* **WHAT THE EXERCISE ASKS**
Take the entries below and reproduce them word for word.

* **RECORDS TO USE**
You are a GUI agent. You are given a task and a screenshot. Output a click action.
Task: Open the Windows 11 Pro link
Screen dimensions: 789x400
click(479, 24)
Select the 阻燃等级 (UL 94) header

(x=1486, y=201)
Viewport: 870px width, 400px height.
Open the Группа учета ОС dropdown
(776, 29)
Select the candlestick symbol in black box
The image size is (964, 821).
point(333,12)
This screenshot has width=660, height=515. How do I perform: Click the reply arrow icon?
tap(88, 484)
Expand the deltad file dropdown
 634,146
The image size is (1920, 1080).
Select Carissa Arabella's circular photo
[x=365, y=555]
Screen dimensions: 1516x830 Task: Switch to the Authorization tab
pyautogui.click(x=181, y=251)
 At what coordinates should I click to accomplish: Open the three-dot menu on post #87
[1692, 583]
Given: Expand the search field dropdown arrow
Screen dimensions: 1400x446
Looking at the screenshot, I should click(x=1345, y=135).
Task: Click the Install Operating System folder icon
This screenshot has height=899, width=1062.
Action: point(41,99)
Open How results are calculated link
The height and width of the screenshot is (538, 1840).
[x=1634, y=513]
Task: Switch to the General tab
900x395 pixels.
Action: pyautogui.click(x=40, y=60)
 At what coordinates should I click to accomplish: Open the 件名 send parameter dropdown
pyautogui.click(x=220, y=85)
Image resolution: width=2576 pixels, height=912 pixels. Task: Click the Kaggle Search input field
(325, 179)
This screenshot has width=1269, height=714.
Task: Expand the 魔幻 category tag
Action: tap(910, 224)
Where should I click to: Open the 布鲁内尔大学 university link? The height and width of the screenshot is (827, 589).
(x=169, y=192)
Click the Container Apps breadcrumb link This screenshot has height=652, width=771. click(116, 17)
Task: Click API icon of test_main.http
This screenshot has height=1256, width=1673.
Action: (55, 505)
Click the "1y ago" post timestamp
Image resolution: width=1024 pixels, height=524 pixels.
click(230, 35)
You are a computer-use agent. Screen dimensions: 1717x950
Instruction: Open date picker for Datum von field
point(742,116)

* **RESPONSE BELOW**
You are a GUI agent. You are given a task and a screenshot. Output a click action.
Task: Open the Windows 11 Pro link
Screen dimensions: 789x400
click(479, 24)
Select the 阻燃等级 (UL 94) header

(x=1486, y=201)
Viewport: 870px width, 400px height.
Open the Группа учета ОС dropdown
(776, 29)
Select the candlestick symbol in black box
The image size is (964, 821).
point(333,12)
This screenshot has width=660, height=515. How do I perform: Click the reply arrow icon?
tap(88, 484)
Expand the deltad file dropdown
 634,146
The image size is (1920, 1080).
Select Carissa Arabella's circular photo
[x=365, y=555]
Screen dimensions: 1516x830 Task: Switch to the Authorization tab
pyautogui.click(x=181, y=251)
 At what coordinates should I click to accomplish: Open the three-dot menu on post #87
[1692, 583]
Given: Expand the search field dropdown arrow
Screen dimensions: 1400x446
Looking at the screenshot, I should click(x=1345, y=135).
Task: Click the Install Operating System folder icon
This screenshot has height=899, width=1062.
Action: point(41,99)
Open How results are calculated link
The height and width of the screenshot is (538, 1840).
[x=1634, y=513]
Task: Switch to the General tab
900x395 pixels.
Action: pyautogui.click(x=40, y=60)
 At what coordinates should I click to accomplish: Open the 件名 send parameter dropdown
pyautogui.click(x=220, y=85)
Image resolution: width=2576 pixels, height=912 pixels. Task: Click the Kaggle Search input field
(325, 179)
This screenshot has width=1269, height=714.
Task: Expand the 魔幻 category tag
Action: tap(910, 224)
Where should I click to: Open the 布鲁内尔大学 university link? The height and width of the screenshot is (827, 589).
(x=169, y=192)
Click the Container Apps breadcrumb link This screenshot has height=652, width=771. click(116, 17)
Task: Click API icon of test_main.http
This screenshot has height=1256, width=1673.
Action: (55, 505)
Click the "1y ago" post timestamp
Image resolution: width=1024 pixels, height=524 pixels.
click(230, 35)
You are a computer-use agent. Screen dimensions: 1717x950
Instruction: Open date picker for Datum von field
point(742,116)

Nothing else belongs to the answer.